HANA vs Exalytics: Where two fight the third one wins? Or is there a fight really?

The recent release of Oracle Exalytics brought third round of a verbal fight between SAP and Oracle and surrounding social (press, bloggers, forumers) comments. On a closer look you will find most of the arguments and comparisons pretty shallow and a based on rhetoric, then facts, be this from SAP side or Oracle side. Those keep discussion lively and catch the attention of many, but certainly do not please us – technologists, who are left-brained. One thing is for sure: megaplayers like SAP and now Oracle directed everyone’s eyes at the long existed, but previously niche, market of in-memory databases. Smaller, but established players, do not plan to waste 15 minutes of topic’s  fame, like Mike Allen, VP Product Management at Terracotta, cited in “Big Data Buyer’s Guide…” by Enterprise Apps Today:

At the end of the day SAP HANA and Oracle’s solutions are still databases – running on dedicated hardware that has to be sized to the problem in hand – that are accessed across a network. […] Terracotta BigMemory stores data right where it’s used, in the memory where the application runs. This makes it much faster.
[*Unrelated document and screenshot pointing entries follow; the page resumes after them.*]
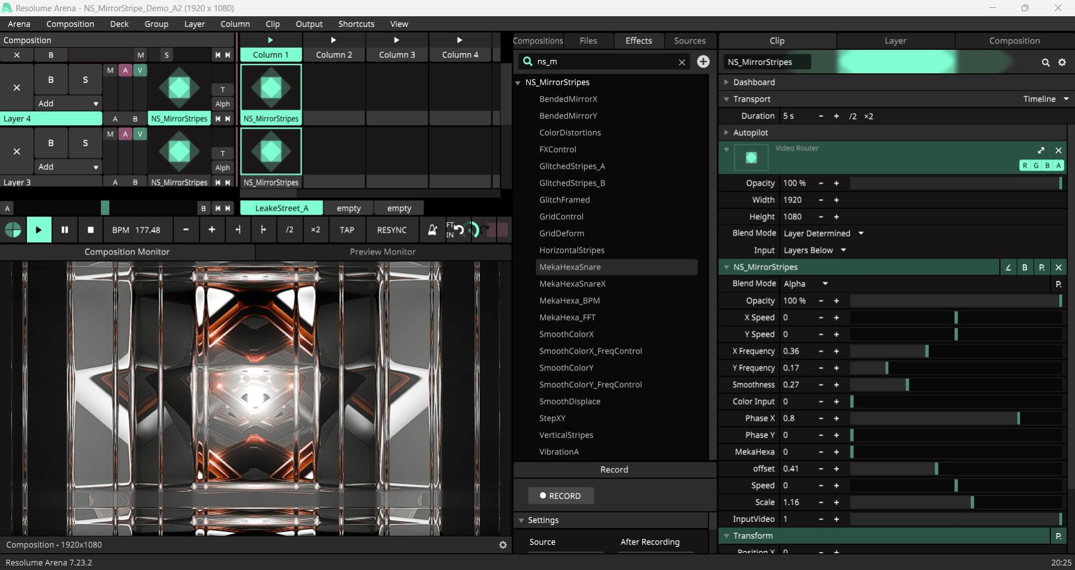This screenshot has width=1075, height=570.
Task: Open Layer 4 Add blend mode dropdown
Action: coord(68,103)
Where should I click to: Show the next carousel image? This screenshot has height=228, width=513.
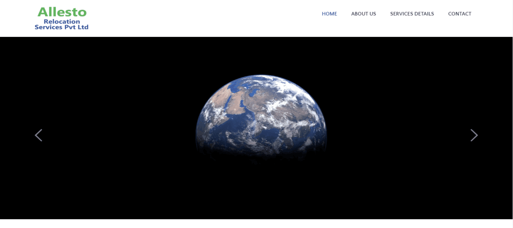tap(474, 135)
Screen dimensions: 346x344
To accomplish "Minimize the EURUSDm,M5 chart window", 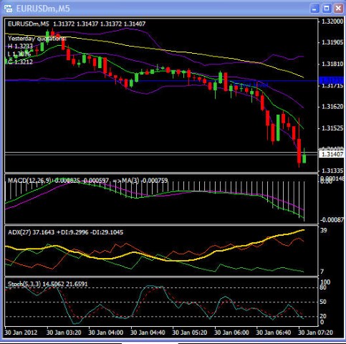I will point(314,9).

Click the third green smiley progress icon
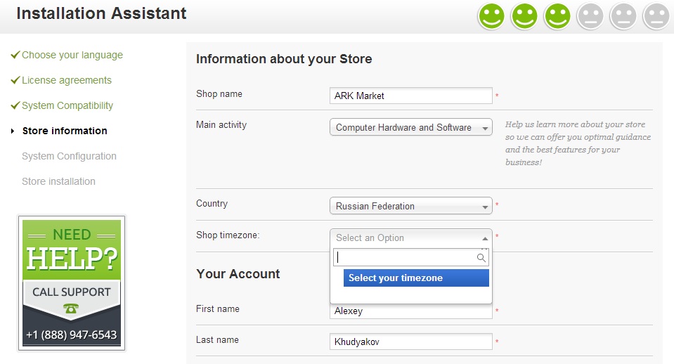[x=557, y=16]
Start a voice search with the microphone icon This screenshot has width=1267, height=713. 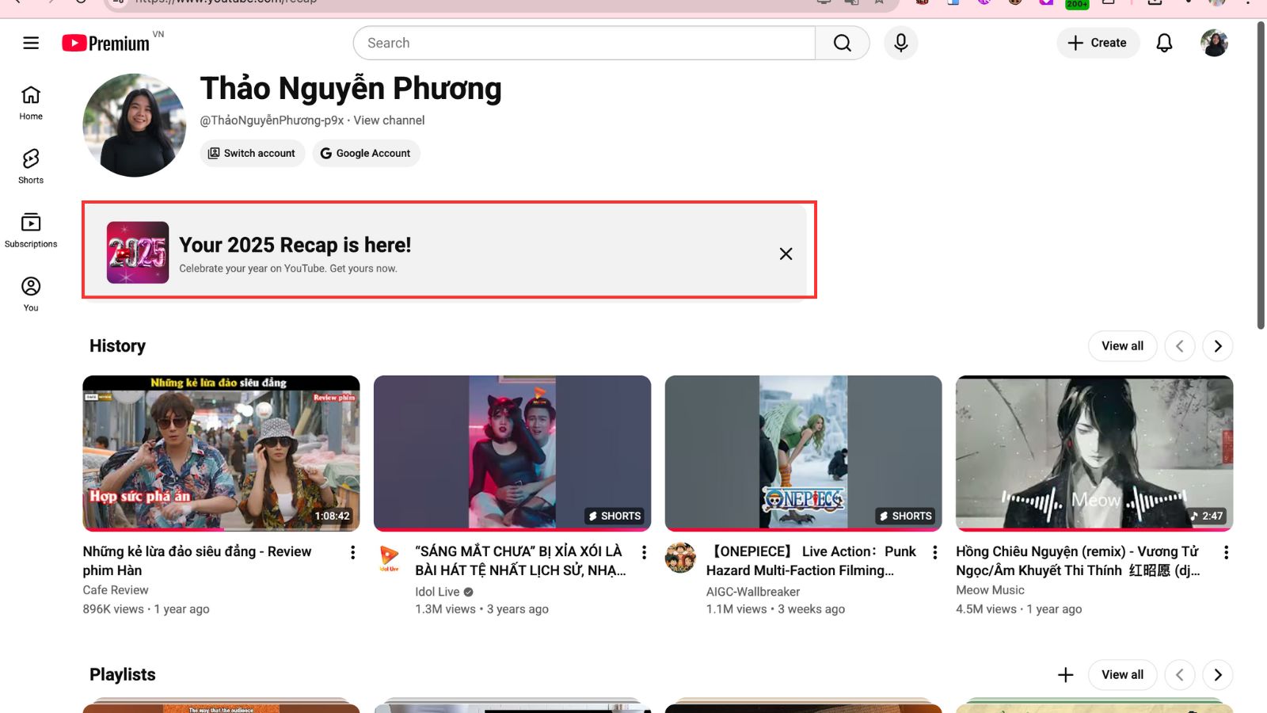tap(900, 43)
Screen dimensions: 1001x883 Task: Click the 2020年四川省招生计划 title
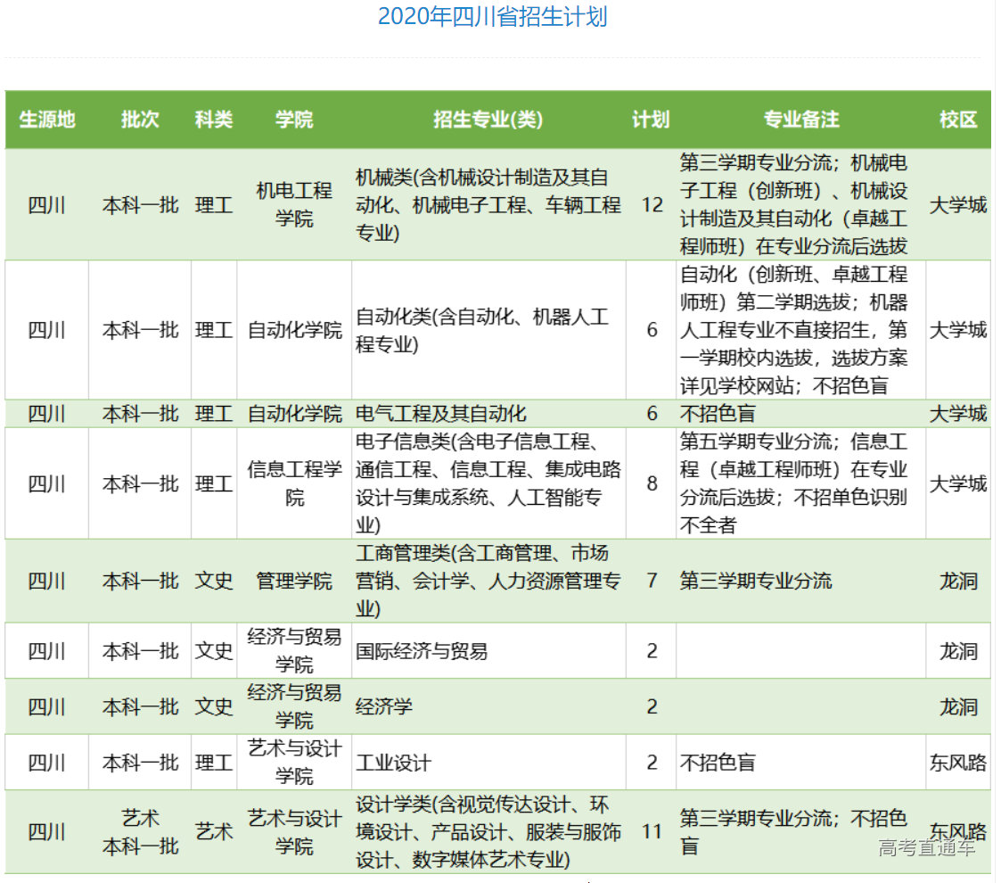point(492,17)
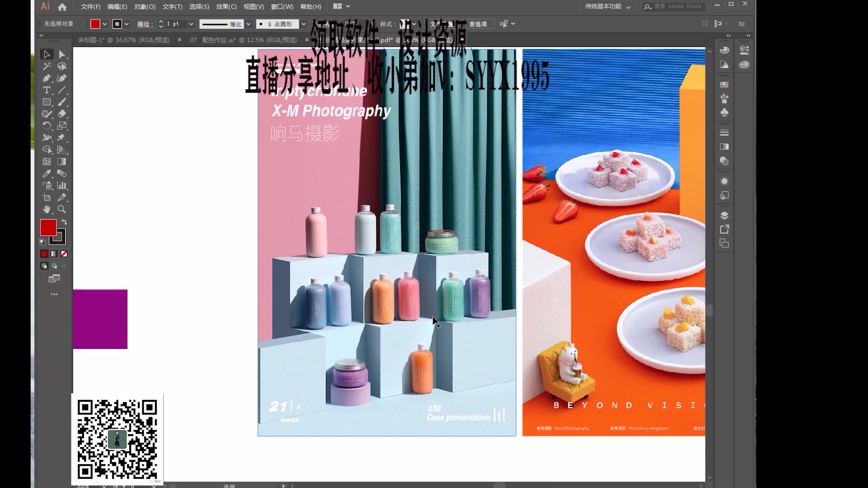Select the Hand tool
The width and height of the screenshot is (868, 488).
tap(47, 209)
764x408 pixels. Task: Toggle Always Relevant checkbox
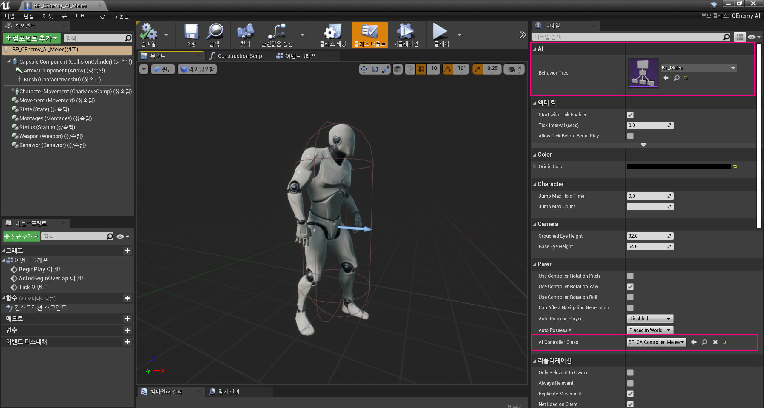[630, 383]
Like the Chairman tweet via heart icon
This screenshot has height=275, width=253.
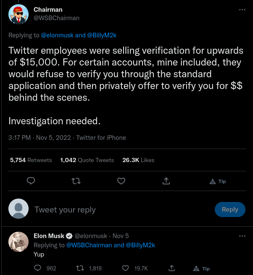[x=121, y=181]
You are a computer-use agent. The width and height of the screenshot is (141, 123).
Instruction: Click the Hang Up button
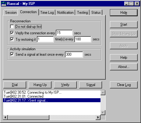pos(40,85)
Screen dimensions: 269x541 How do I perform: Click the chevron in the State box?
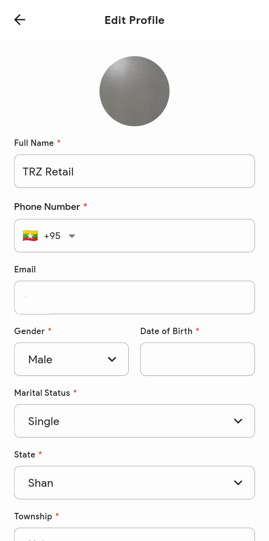(238, 483)
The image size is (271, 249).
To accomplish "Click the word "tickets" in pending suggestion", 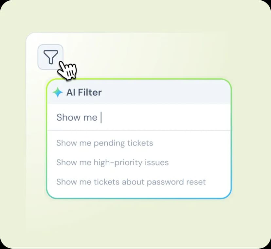I will click(x=140, y=143).
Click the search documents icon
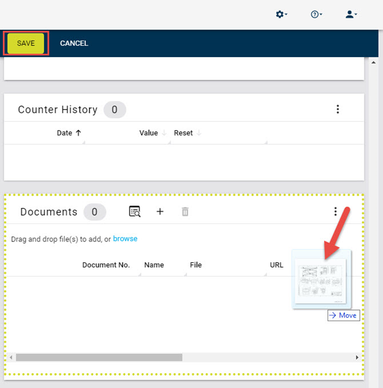 135,212
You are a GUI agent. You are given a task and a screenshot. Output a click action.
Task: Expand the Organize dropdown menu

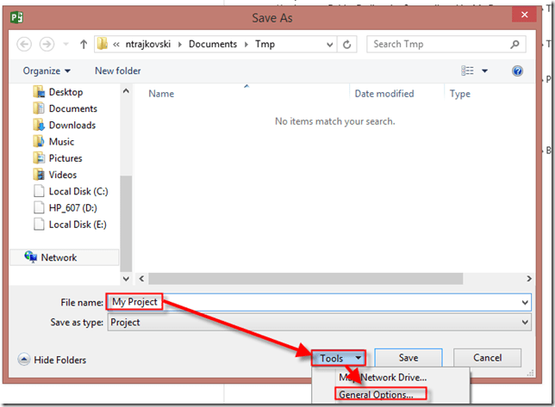47,71
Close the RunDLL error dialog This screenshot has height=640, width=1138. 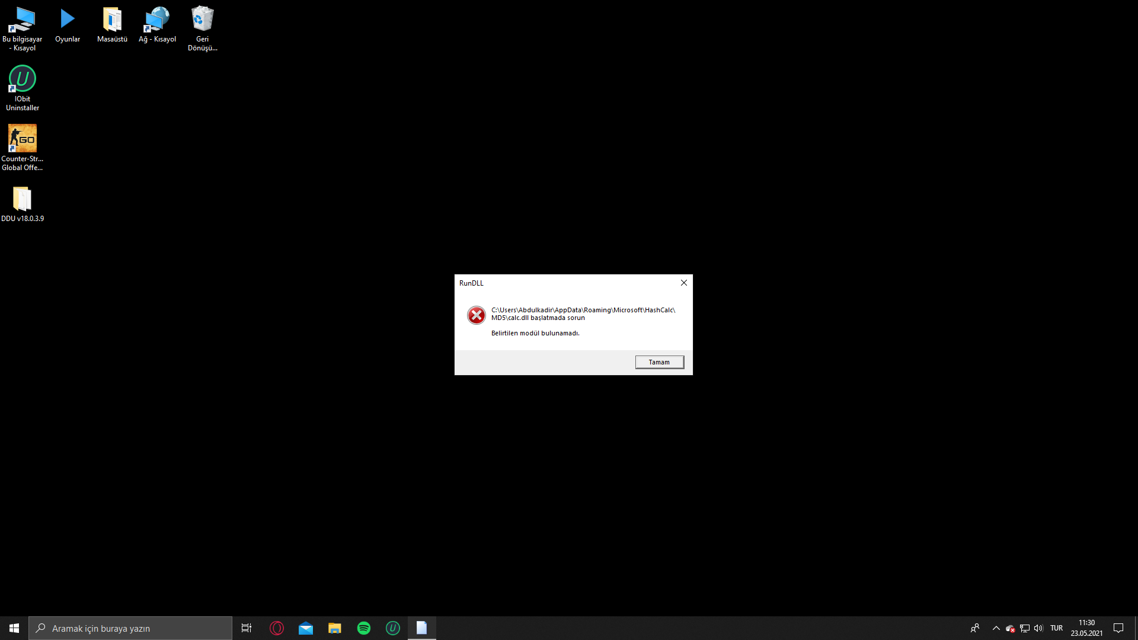(x=684, y=283)
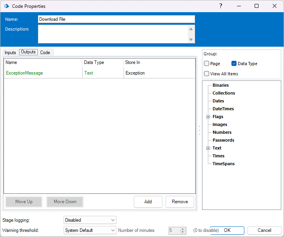Increase the number of minutes stepper
Screen dimensions: 284x237
pos(182,229)
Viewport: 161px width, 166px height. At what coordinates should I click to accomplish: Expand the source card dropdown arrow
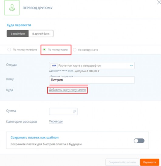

Well, good luck to Teracottas, VoltDBs, Altibases etc, but for the moment let us move back to SAP HANA vs Oracle Exalytics debate. Indeed, at the moment SAP HANA is much closer in comparison to Oracle Exalytics, than to Oracle Exadata or to generic Oracle Database. I said “in comparison”, and not “in competition”, because to compete the products should stand against each other in customer bids, and not in vendors’ verbal arguments. So far I haven’t seen a single place where HANA and Exalytics stood against each other in the customer’s choice. I obviously do not see everything that is happening on the market, and therefore will greatly appreciate any additional facts in the comments to this post. On the surface there are many similarities between the two:

  • both are using the word “in-memory” to describe the major characteristic of their major software component,
  • both are sold only as software+hardware combo, although with Oracle Linux and Oracle Sun hardware with Intel Xeon chips in case of Exalytics, and with SuSE Linux and Xeon-based hardware from six (and counting) SAP’s hardware partners in case of HANA
  • SAP’s initial major and most promoted use cases for HANA database were analytical data marts and planning applications, same (but only these) are use cases for Exalytics;
  • both are Fast Data solutions, requiring to couple them with Big Data solutions – Exadata in case of Exalytics, or database from Sybase family in case of HANA.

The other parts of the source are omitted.